Two novel observations emerge from this study. The first is that the cohort of the current generation of African-American children and adolescents in Richmond VA has lower rates of CMV seroprevalence than the older generation comprising their parents and caretakers. We observed a rate of CMV infections for female adults and caregivers that averaged 70%. This rate of seropositivity is similar to those previously reported by us for Richmond and is similar to those reported for adults in other US cities [1
]. Further, in a population-based survey of African-Americans for the entire US, the average rate of seropositivity for African-American adults was 75.8% [4
]. All of the published adult data were obtained in the late 1980s and early 1990s. A study conducted in the late 1980s in Houston reported infection rates for African-Americans between 6 and 22 years of age which increased with age from 30% to 75% [2
]. Similarly, in the US population-based study, infection rates for African-Americans tested between 1988 and 1994 from 6 to 20 years of age ranged from 40% to 65% [4
]. These rates are similar to those we observed for the current generation of adult females.
Ours is the first recent study to determine CMV seroprevalence rates for the current generation of lower socioeconomic African American children and adolescents. We did not measure the seroprevalence rates in age-matched Caucasians. However, the low rates we observed for lower socioeconomic African American children and adolescents were nearly identical to the low seroprevalence rates reported for Caucasians children and adolescents measured for the entire US population between 1988 and 1994 and for Caucasian children measured in Houston Texas in the late 1980s [2
]. In contrast, in these studies the seroprevalence rates for African-American children were significantly higher than age-matched Caucasians. Thus our data suggest the current generation of African-American and Caucasian children will have similar CMV seroprevalence rates.
Our observations may be explained by two factors.

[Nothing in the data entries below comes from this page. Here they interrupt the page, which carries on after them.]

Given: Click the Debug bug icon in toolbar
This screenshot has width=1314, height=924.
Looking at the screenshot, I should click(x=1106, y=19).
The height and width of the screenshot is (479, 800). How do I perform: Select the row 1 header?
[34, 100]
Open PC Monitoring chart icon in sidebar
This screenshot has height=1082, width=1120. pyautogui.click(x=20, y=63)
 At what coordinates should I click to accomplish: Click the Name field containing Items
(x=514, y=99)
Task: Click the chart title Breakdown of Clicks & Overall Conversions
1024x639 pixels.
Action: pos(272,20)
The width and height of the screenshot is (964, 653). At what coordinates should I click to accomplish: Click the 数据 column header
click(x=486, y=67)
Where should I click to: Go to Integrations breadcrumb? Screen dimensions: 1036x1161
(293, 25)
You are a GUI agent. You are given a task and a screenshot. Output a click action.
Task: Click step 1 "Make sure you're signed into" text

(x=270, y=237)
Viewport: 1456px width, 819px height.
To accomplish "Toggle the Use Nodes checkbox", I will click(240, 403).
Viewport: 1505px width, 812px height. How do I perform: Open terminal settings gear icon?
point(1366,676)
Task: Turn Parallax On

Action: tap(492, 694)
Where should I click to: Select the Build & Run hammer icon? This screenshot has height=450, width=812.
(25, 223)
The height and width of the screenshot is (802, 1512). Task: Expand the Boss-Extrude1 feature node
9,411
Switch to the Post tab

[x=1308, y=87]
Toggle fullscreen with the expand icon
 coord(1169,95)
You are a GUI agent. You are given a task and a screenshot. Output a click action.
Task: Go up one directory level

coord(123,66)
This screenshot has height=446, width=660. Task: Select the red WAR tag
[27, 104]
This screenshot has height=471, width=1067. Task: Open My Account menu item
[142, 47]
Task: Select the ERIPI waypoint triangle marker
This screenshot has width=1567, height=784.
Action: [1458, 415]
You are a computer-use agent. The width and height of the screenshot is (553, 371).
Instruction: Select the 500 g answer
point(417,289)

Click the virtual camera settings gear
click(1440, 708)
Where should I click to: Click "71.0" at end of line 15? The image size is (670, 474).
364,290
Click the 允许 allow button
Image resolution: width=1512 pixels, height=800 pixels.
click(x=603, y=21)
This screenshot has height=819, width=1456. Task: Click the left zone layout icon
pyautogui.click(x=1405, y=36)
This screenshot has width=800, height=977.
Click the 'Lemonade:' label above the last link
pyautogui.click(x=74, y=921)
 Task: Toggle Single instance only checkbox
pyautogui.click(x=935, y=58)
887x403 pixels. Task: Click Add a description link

First, our subject sample may not be representative of the population of African-Americans residing in Richmond, VA or elsewhere especially since we selected subjects seeking medical consultation. This seems unlikely for two reasons. As discussed above, we observed seroprevalence rates for the adults who were predominantly female which were similar to those previously reported for Richmond and other US cities [1
]. Second, our population was similar in demographic characteristics to that described by the US census for African-Americans in residing the City of Richmond, the state of Virginia, and the nation.
A second more likely reason we observed a lower rate of seroprevalence among African-American children may relate to the infrequent sexual activity reported by our adolescents. The preadolescent seroprevalence rates we observed were similar to those reported in the Houston study (30%–40%) and in the population-based US study (40%) [2
]. However, in both these studies there was a marked increase in infections rates among adolescents. Sexual activity during adolescence has been frequently associated with increased rates of CMV infection [6
]. Hence our results suggest a decrease in CMV infection in the current generation of African-Americans may have occurred due to decreased sexual activity, increased condom use, or a reduced number of sexual partners during adolescence. AIDS awareness may in part be responsible for this and it will be important to determine if similar changes in sexual behavior and CMV infection rates is also occurring among lower socioeconomic African-American children and adolescents in other cities.
Other factors such the number of children per household and/or changes in hygienic practices may also account for the reduced rate of CMV seroprevalence infections we observed in the current generation of African-American adolescents and children as compared to the higher rates observed in their parents and in older studies.
We observed a decline in the seropositivity rate with age for African-American adults between 40 and 45 years of age. The significance, if any, of this observation is uncertain This decline was not due to reduced antibody levels in saliva associated with aging since antibody titers to CMV persist for life and actually increased throughout adulthood with highest levels in the elderly [11
]. Although this decline may represent another cohort of older African-Americans with lower infection rates, the number of subjects in this age range was low and thus the 95% confidence intervals were wide and as shown in figure , the 95% confidence intervals overlapped.
The second novel observation from our study was that sibling-to-sibling transmission may have been the primary mode of CMV acquisition among African-American children and adolescents. This was very different than we previously observed among Caucasian children in day care [12
]. For those Caucasian children, child-to-child transmission of CMV acquired in day care was very common but sibling-to-sibling transmission at home seldom occurred. In the current study only 19 children reported day care attendance. Children not in day care probably spend more time at home with their siblings than occurs for children attending day care. Since child-to child transmission of CMV requires prolonged and frequent contact; the association of seroprevalence rates among African-American siblings, most of whom received home care, may represent sibling-to sibling transmission.
In our study 91% per cent of the caregivers were the biological mothers and over 70% were seropositive. Thus our data further indicate CMV acquisition by children from maternal sources such cervical-vaginal secretions, breast milk, or saliva is unlikely to account for the high rate of CMV infections among African- American adults. If infection from maternal sources occurred frequently, the children we observed should have had high CMV seroprevalence rates.